Eğer merak eder de kitabını edinirseniz Yoldaş Panuni’yi çok daha yakından tanıyabilirsiniz. Ama ben size asıl onu yaratan Yervant Odyan’ın hikâyesini anlatmak istiyorum, ancak yazarın hikâyesi kahramanının hikâyesi kadar komik değil, ona göre. Yervant aslen İstanbullu, Yenikapı’dan. Ataları vaktiyle Kayseri’den İstanbul’a inşaatçılık yapmaya gelip yerleşmişler. Sonra saray mimarlığına kadar terfi etmişler. Bu aileden Krikor Odyan, Ermeni Milleti Nizamnamesi (1863) olarak bilinen ilk anayasa örneğinin hazırlayıcılarından.

Yervant, Üsküdar’daki Berberyan Ermeni Okulu’nda okumuş. Daha o zamanlar gazeteciliğe heves edermiş. Ama asıl öğrenimini okulda değil, aile ortamında görmüş. O ‘anayasacı’ amcası var ya, onun sayesinde dönemin ünlü Ermeni aydınlarından dersler almış, sanata ve edebiyata yoğunlaşmış. Ailenin kütüphanesinde çok sayıda Ermenice ve Fransızca eseri okuyarak kendini yetiştirmiş. 1890’lara gelindiğinde artık yazıları gazetelerde çıkmaya, hikâyeleri, romanları basılmaya başlamış. Ancak Ermeniler’in İstanbul (Osmanlı Bankası baskını), Sason ve Zeytun kalkışmaları karşısında devletin gösterdiği acımasızlıktan ürken Yervant, İstanbul’u terk edip Yunanistan’a geçip Atina’da Birlik adlı bir dergi çıkarmaya başlamış. Atina’dan sonra Paris’e nakledince, burada da dergiciliğe devam demiş. Kısa bir süre Londra’da yaşadıktan sonra Mısır’da İskenderiye, Kahire, Hindistan’da Bombay bulunmuş. Nihayet 1908’de Meşrutiyet’in ilanından cesaret alarak yine İstanbul’da karar kılmış.

Yervant İstanbul’a eli boş gelmemiş olmalı. Nitekim bir süre sonra Püzantion (Bizans) adlı gazetede Yoldaş Pançuni tefrika edilmeye başlamış. Bu sırada Jamanak ve Azadamard (Özgürlük Kavgası) gazetelerinde yazıları çıkıyormuş. Giyotin, Kara Kedi, Kudret Helvası adlarında bir mizah dergileri çıkarmış ve Pançuni’yi tefrikadan kitaba dönüştürmüş. Ama o meş’un yıl gelip çatmıştır artık; 1915 Ağustos ayında tutuklanıp Suriye içlerindeki Der Zor’a tehcir edilmiş. Ağır koşullara rağmen mucize eseri cehennemden sağ çıkmış.

Fakat çilesi burada bitmiyor.
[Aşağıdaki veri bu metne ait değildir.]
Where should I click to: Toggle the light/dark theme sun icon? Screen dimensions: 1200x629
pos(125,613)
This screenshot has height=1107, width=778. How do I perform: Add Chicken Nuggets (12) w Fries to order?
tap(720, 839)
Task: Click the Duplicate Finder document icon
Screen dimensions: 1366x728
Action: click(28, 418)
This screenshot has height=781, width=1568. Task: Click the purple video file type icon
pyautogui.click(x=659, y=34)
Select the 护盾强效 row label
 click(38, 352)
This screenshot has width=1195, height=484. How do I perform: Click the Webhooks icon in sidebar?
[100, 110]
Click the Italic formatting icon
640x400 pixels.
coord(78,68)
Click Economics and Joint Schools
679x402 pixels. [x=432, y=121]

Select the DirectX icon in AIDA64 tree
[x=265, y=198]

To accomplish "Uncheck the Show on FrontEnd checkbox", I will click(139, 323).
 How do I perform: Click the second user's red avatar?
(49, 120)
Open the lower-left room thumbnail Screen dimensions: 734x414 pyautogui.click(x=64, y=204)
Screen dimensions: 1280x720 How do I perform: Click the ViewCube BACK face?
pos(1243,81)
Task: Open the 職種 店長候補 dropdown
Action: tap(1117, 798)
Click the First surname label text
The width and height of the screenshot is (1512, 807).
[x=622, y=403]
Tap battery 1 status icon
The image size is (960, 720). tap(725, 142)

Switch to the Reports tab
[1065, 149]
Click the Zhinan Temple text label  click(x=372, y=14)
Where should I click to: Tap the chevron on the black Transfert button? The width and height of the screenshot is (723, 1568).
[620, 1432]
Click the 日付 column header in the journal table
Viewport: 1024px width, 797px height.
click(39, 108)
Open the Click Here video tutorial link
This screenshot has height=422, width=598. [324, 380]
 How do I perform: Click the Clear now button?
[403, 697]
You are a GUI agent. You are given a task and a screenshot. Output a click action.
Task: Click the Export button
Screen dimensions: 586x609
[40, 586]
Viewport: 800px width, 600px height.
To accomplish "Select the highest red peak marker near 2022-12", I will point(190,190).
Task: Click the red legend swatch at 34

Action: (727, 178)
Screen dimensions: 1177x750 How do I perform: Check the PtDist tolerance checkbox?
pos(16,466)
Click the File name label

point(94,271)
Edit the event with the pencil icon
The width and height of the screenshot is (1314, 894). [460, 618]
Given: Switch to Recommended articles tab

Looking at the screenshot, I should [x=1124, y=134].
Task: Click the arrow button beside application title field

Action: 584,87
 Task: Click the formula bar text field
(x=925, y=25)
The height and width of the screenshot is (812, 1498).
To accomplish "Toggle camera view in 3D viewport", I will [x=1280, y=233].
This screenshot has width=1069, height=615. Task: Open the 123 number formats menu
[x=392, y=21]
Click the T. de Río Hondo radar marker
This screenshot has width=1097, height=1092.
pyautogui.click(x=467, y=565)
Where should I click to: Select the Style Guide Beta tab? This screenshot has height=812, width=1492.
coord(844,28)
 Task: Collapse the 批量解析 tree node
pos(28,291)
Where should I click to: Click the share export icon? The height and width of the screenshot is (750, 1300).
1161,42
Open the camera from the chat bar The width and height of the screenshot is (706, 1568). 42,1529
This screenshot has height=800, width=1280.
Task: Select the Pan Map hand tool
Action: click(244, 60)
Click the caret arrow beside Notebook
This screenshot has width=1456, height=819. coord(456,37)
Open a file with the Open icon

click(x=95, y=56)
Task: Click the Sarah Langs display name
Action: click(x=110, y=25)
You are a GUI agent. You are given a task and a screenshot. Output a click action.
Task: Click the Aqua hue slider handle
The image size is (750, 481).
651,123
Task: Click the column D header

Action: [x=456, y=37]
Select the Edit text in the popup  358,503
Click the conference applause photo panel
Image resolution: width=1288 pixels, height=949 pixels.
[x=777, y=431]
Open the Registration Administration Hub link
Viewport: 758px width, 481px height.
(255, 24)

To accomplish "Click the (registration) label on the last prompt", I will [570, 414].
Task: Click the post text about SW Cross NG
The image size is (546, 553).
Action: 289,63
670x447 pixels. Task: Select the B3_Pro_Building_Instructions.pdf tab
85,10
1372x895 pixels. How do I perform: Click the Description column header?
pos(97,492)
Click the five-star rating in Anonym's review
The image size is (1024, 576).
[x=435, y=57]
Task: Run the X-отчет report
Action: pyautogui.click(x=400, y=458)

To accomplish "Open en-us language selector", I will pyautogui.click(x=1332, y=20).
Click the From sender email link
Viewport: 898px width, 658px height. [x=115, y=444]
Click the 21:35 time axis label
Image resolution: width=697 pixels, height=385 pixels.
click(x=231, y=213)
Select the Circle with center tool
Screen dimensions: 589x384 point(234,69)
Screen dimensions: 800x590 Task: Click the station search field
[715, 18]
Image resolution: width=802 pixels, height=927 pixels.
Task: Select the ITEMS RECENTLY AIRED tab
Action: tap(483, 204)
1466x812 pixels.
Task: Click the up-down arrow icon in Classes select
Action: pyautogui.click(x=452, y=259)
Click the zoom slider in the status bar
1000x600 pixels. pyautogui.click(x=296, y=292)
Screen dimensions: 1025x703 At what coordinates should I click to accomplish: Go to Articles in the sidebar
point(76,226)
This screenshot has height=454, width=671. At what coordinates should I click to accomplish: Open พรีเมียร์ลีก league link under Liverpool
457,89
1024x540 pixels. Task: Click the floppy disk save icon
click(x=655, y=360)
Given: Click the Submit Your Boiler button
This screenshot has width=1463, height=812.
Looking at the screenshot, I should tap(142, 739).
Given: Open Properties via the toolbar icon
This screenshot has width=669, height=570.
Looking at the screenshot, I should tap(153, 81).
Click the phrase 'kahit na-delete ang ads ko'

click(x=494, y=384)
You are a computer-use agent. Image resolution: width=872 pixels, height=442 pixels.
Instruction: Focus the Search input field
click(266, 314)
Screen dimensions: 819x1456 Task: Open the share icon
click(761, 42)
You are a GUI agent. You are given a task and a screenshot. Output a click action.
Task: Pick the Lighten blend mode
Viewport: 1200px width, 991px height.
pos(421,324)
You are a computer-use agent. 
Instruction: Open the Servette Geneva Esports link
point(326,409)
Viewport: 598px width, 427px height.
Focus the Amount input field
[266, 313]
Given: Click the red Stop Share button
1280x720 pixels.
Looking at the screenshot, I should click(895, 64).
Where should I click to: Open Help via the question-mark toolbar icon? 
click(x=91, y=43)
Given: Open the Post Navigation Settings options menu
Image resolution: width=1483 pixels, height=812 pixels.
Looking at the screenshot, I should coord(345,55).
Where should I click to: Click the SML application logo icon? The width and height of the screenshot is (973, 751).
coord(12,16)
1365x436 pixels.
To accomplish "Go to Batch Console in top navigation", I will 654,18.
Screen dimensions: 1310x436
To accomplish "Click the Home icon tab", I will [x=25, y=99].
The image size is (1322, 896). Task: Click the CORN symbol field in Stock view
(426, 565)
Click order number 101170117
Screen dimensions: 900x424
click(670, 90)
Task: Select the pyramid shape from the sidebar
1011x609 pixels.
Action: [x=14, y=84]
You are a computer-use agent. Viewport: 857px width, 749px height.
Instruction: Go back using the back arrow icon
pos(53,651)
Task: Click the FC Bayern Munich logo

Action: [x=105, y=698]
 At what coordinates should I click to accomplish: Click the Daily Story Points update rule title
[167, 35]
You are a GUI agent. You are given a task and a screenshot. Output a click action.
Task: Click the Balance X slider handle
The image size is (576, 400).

Nasıl 1908’de Meşrutiyet yanılsamasıyla İstanbul’a dönüp tehcir kurbanı olduysa, bu defa da tehcirde Sevr yanılsamasıyla bir daha aldanıp İstanbul’a gelmiş, yıl 1918. Neyse ki bu defa çabuk uyanıp 1922’de Romanya’da Bükreş’e sığınmış. Bu arada söylemeyi unuttum, onun en meşhur eseri olan Yoldaş Pançuni aslında bir “üçleme”dir. Nitekin Yervant Odyan serinin üçüncü kitabı “Yoldaş Pançuni Sürgünde”yi Bükreş’te yayınlamış. Bükreş’ten Lübnan’a, oradan da Mısır’a giden vatansız Yervant’ın çilesi 1926 yılında Kahire’deki Marmina Ermeni Mezarlığı’nda sona ermiş.